The curl command is not working correctly

stephenw10 · Aug 14, 2024, 6:36 PM

Are those showing bits or bytes there?

How are you testing across the tunnel? Also with iperf?

G_Costa · Aug 14, 2024, 7:30 PM

@stephenw10 said in The curl command is not working correctly:

How are you testing across the tunnel? Also with iperf?

Reply

It's Bytes

This is on the tunnel and the ips are:
10.0.8.1 -> OpenVPN remote Tunnel
10.0.8.2 -> OpenVPN local Tunnel

stephenw10 · Aug 15, 2024, 5:36 PM

Hmm, how is the tunnel configured? Is it using UDP? There are a lot of retries there, it could be an MTU issue.

Sometime the openvpn interface does not behave as expected when used directly or services like that. Try using an internal IP as source if you can. Though in a bridge it shouldn't really matter.
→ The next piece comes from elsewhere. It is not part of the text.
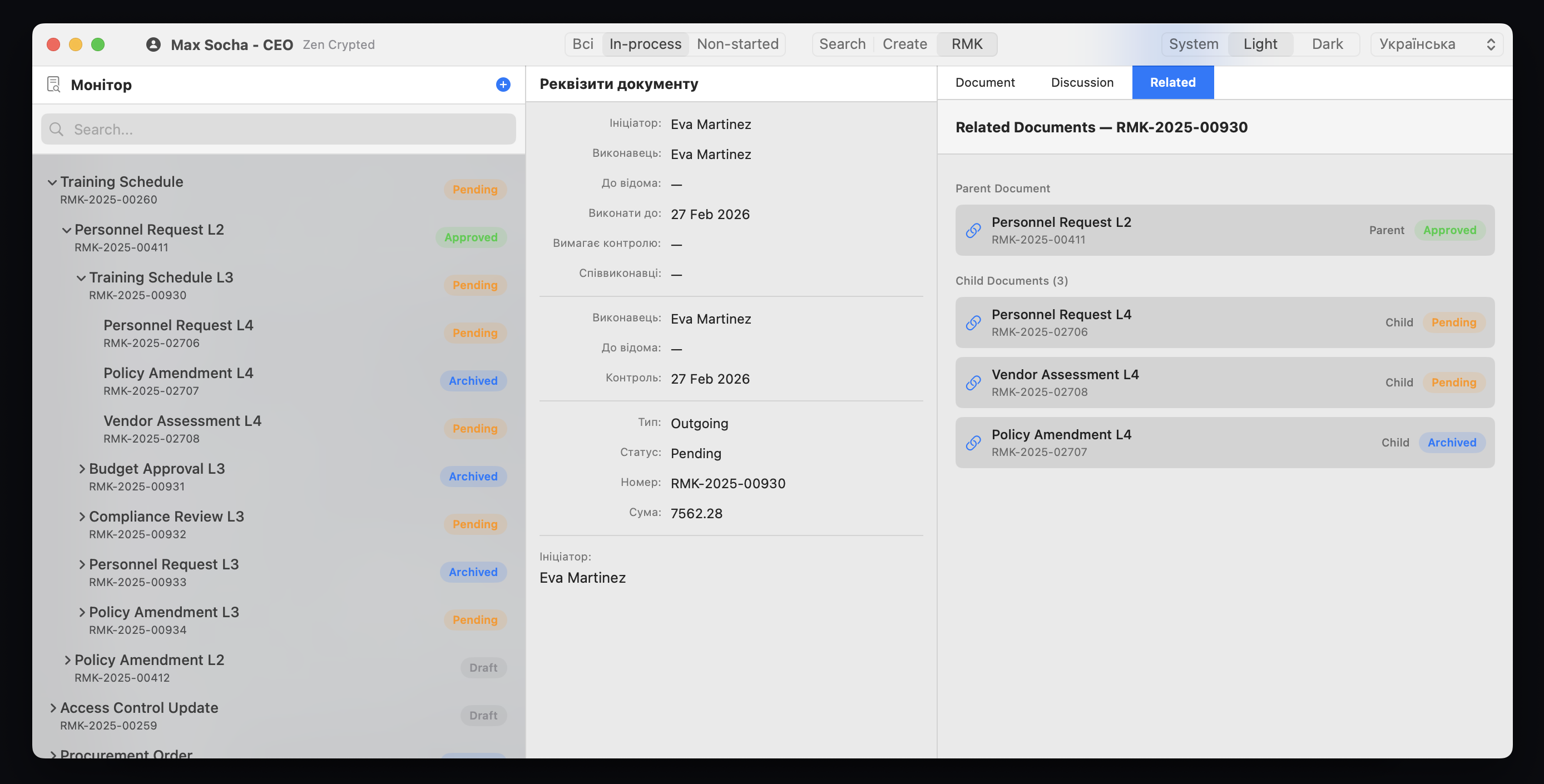Viewport: 1544px width, 784px height.
Task: Click link icon beside Personnel Request L4 child
Action: click(x=973, y=322)
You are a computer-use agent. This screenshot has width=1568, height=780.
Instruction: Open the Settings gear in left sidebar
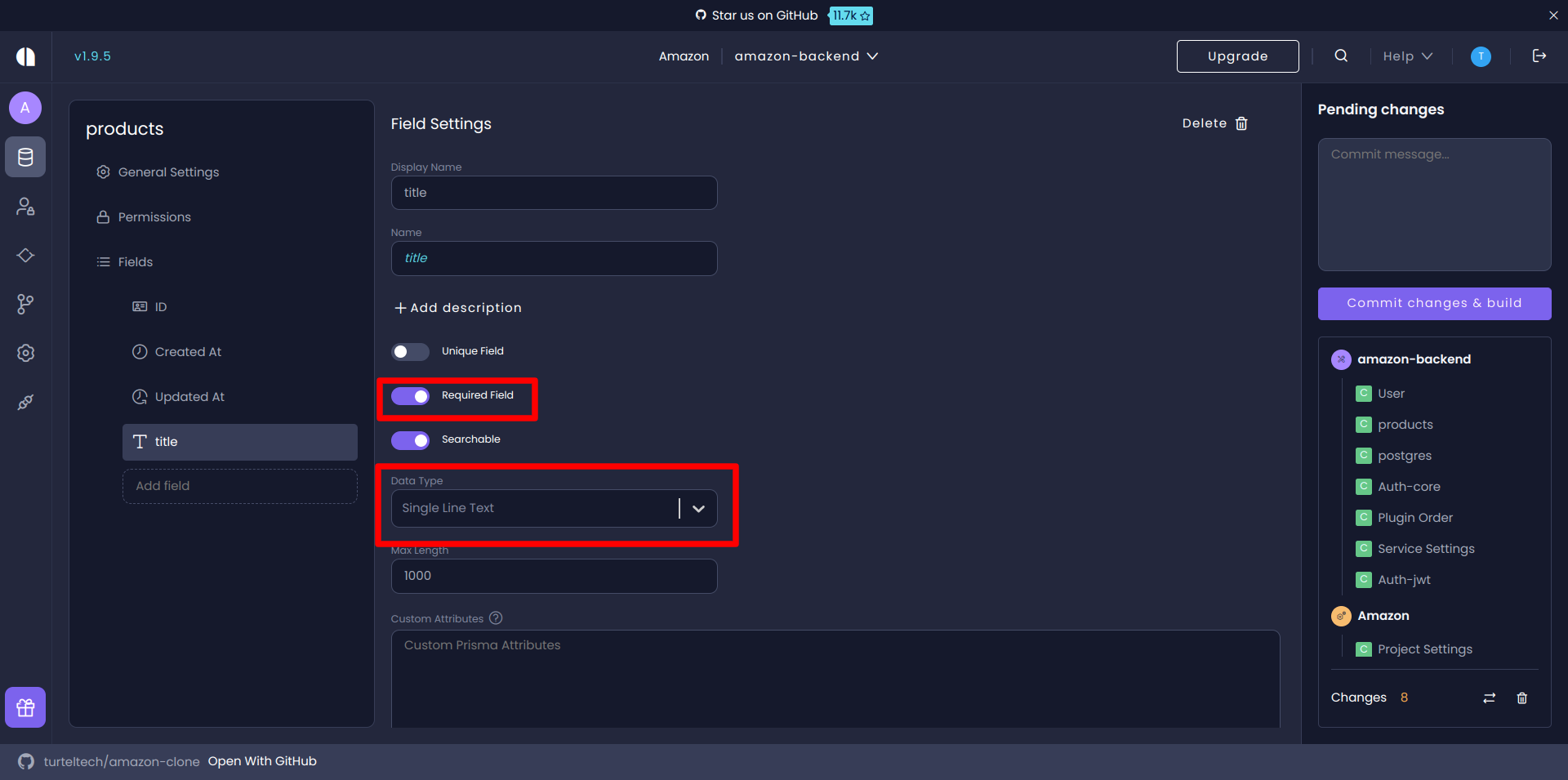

G_Costa · Aug 15, 2024, 5:36 PM

@stephenw10 Yes UDP, there's all the configurations:

--

stephenw10 · Aug 15, 2024, 8:19 PM

You should set AES-GCM and enable UDP Fast I/O for better performance there.

However that isn't going to get you to the full rate there.

You are seeing ~15ms across the tunnel?

Did you bump the state table size?

G_Costa · Aug 16, 2024, 10:01 PM

@stephenw10

Remote pf:

Local pf:

stephenw10 · Aug 17, 2024, 3:55 PM

Those images are too small to read I think.

G_Costa · Aug 17, 2024, 3:55 PM

@stephenw10 Im trying to send them as image instead of attachment but they are too large, do you mind if i send them with imgur?
https://imgur.com/a/7CqmzkO

stephenw10 · Aug 17, 2024, 7:45 PM

Mmm, OK so no significant difference to throughput. I assume neither side shows any CPU cores at 100%?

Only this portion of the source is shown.